Glaser, B., Nikolov, I., Chubb, D., Hamshere, M. L., Segurado, R., Moskvina, V., et al. (2007). Analyses of single marker and pairwise effects of candidate loci for rheumatoid arthritis using logistic regression and random forests. BMC Proceedings, 1(Suppl 1): 54.


Zitierlink: http://hdl.handle.net/11858/00-001M-0000-0029-4DEC-3
Zusammenfassung
Using parametric and nonparametric techniques, our study investigated the presence of single locus and pairwise effects between 20 markers of the Genetic Analysis Workshop 15 (GAW15) North American Rheumatoid Arthritis Consortium (NARAC) candidate gene data set (Problem 2), analyzing 463 independent patients and 855 controls.
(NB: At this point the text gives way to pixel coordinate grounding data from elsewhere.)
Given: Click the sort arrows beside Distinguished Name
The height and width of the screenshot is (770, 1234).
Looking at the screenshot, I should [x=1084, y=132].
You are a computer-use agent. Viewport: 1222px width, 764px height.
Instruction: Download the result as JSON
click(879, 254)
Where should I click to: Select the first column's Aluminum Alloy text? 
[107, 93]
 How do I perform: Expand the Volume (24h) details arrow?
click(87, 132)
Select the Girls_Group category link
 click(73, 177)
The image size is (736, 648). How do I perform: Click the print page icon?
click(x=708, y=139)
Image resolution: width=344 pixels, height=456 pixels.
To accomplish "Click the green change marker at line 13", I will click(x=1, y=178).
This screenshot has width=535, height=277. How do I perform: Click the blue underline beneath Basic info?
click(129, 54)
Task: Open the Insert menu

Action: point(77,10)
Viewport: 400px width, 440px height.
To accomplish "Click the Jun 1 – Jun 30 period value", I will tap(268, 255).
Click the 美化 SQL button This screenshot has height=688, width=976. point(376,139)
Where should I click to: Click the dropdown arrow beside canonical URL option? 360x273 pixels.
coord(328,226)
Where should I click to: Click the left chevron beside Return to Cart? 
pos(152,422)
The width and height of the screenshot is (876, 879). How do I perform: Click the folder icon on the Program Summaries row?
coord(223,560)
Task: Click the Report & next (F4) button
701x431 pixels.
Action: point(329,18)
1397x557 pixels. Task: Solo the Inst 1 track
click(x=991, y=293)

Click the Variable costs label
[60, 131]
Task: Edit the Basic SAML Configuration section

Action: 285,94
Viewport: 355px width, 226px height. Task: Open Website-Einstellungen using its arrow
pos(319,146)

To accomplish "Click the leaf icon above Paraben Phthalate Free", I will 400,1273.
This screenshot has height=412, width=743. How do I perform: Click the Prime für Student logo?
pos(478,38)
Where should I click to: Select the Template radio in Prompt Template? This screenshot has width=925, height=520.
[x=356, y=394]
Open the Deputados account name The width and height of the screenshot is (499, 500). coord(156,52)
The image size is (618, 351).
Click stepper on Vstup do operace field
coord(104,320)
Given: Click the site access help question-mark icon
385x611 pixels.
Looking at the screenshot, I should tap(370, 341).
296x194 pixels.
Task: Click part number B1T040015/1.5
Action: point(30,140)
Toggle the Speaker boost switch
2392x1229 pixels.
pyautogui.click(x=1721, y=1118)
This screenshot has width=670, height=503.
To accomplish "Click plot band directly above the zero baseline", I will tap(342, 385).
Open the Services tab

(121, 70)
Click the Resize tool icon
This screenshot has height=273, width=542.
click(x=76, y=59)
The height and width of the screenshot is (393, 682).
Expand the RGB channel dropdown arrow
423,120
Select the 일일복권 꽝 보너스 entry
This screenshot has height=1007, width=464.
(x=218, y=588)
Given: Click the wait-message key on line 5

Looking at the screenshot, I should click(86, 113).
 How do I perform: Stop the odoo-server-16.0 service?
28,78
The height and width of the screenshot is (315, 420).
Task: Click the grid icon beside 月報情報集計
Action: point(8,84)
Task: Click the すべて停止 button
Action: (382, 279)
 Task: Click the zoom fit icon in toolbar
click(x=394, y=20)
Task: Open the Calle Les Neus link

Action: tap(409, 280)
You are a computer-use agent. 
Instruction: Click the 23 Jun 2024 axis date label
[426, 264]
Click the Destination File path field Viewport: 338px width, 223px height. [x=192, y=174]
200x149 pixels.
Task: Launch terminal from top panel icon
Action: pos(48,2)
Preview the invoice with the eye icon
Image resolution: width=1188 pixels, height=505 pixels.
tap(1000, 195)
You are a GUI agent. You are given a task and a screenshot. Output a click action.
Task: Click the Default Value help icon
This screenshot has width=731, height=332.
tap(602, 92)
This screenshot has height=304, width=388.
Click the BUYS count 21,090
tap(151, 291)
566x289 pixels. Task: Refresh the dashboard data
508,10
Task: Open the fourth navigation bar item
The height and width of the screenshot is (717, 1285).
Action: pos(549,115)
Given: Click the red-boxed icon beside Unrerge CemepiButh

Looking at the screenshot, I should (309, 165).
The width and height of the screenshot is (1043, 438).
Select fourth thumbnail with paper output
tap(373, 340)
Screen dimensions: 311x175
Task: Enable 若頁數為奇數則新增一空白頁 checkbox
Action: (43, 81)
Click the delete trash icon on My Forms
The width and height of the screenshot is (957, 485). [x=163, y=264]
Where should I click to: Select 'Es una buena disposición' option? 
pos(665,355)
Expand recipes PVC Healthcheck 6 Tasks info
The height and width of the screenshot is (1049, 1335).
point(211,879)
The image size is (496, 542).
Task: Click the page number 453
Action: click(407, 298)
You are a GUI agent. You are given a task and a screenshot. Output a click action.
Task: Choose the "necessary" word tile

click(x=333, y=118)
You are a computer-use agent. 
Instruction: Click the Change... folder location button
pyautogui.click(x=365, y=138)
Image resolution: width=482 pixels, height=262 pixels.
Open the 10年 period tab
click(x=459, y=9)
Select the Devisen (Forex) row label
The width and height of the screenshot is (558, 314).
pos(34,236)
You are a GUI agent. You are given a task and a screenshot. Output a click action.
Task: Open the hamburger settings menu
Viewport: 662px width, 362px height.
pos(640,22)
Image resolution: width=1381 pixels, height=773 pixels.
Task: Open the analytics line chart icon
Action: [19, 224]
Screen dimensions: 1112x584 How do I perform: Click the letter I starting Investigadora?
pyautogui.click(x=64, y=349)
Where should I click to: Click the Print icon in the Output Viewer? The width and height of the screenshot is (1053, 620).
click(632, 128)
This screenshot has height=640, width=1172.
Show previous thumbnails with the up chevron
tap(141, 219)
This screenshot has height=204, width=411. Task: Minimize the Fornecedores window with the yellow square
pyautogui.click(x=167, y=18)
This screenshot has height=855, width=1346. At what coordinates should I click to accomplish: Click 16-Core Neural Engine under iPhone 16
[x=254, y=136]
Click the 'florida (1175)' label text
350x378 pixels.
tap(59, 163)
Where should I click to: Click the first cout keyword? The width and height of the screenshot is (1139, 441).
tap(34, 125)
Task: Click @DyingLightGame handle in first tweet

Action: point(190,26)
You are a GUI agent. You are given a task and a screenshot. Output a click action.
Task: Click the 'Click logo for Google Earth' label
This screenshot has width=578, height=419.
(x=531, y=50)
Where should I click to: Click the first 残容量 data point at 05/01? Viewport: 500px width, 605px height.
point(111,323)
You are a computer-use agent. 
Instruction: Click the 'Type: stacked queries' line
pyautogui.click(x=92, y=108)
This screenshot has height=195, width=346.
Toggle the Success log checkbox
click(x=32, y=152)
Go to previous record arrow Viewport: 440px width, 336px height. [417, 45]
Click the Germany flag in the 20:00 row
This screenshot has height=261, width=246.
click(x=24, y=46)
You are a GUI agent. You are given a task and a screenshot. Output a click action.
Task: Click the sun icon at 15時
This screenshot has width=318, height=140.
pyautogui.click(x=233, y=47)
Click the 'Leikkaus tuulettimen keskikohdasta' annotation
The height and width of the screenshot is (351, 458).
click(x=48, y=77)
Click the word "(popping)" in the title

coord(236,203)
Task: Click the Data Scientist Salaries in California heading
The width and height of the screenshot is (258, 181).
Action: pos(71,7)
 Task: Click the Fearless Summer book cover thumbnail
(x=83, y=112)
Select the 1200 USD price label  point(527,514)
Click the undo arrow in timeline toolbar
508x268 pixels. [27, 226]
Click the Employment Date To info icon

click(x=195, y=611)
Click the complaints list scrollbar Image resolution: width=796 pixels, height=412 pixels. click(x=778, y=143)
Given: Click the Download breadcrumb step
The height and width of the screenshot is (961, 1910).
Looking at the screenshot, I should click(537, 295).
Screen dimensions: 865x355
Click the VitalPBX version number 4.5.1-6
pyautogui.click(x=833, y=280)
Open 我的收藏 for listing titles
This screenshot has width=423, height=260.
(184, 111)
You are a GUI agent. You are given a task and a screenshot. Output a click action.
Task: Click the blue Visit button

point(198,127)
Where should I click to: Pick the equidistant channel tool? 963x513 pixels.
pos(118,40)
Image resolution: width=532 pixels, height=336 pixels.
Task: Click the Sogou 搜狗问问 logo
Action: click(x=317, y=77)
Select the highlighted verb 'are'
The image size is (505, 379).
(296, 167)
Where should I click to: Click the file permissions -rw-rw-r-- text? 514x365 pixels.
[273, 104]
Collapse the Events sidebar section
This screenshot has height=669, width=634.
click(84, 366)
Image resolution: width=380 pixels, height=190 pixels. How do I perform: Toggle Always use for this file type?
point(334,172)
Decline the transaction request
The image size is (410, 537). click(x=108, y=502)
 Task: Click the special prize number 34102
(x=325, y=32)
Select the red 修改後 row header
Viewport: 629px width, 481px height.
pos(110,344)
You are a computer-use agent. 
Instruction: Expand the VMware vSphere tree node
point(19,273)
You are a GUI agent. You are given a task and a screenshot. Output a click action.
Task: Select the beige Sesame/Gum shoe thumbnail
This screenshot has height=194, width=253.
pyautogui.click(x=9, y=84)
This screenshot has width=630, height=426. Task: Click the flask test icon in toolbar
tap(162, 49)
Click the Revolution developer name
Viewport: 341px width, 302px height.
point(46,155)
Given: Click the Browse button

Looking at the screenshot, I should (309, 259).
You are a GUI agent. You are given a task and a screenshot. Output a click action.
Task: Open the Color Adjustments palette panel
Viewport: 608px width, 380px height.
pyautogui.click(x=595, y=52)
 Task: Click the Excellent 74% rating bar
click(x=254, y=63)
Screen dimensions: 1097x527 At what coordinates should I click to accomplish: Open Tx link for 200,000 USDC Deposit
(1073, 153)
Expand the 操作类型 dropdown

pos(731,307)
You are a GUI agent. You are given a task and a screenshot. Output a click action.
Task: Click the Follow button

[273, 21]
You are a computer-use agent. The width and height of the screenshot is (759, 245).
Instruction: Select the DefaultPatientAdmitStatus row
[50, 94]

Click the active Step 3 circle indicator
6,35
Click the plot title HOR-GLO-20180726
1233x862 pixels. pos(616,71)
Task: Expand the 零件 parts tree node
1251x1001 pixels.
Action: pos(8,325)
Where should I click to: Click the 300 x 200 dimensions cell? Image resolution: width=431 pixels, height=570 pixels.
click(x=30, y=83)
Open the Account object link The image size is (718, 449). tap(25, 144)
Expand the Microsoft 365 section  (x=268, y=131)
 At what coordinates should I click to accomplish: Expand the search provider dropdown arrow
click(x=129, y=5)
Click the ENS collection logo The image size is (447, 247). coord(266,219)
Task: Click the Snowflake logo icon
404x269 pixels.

Specifically, our work examined the correspondence between logistic regression (LR) analysis of single-locus and pairwise interaction effects, and random forest (RF) single and joint importance measures. For this comparison, we selected small but stable RFs (500 trees), which showed strong correlations (r~0.98) between their importance measures and those by RFs grown on 5000 trees. Both RF importance measures captured most of the LR single-locus and pairwise interaction effects, while joint importance measures also corresponded to full LR models containing main and interaction effects. We furthermore showed that RF measures were particularly sensitive to data imputation. The most consistent pairwise effect on rheumatoid arthritis was found between two markers within MAP3K7IP2/SUMO4 on 6q25.1, although LR and RFs assigned different significance levels. Within a hypothetical two-stage design, pairwise LR analysis of all markers with significant RF single importance would have reduced the number of possible combinations in our small data set by 61%, whereas joint importance measures would have been less efficient for marker pair reduction. This suggests that RF single importance measures, which are able to detect a wide range of interaction effects and are computationally very efficient, might be exploited as pre-screening tool for larger association studies. Follow-up analysis, such as by LR, is required since RFs do not indicate highrisk genotype combinations.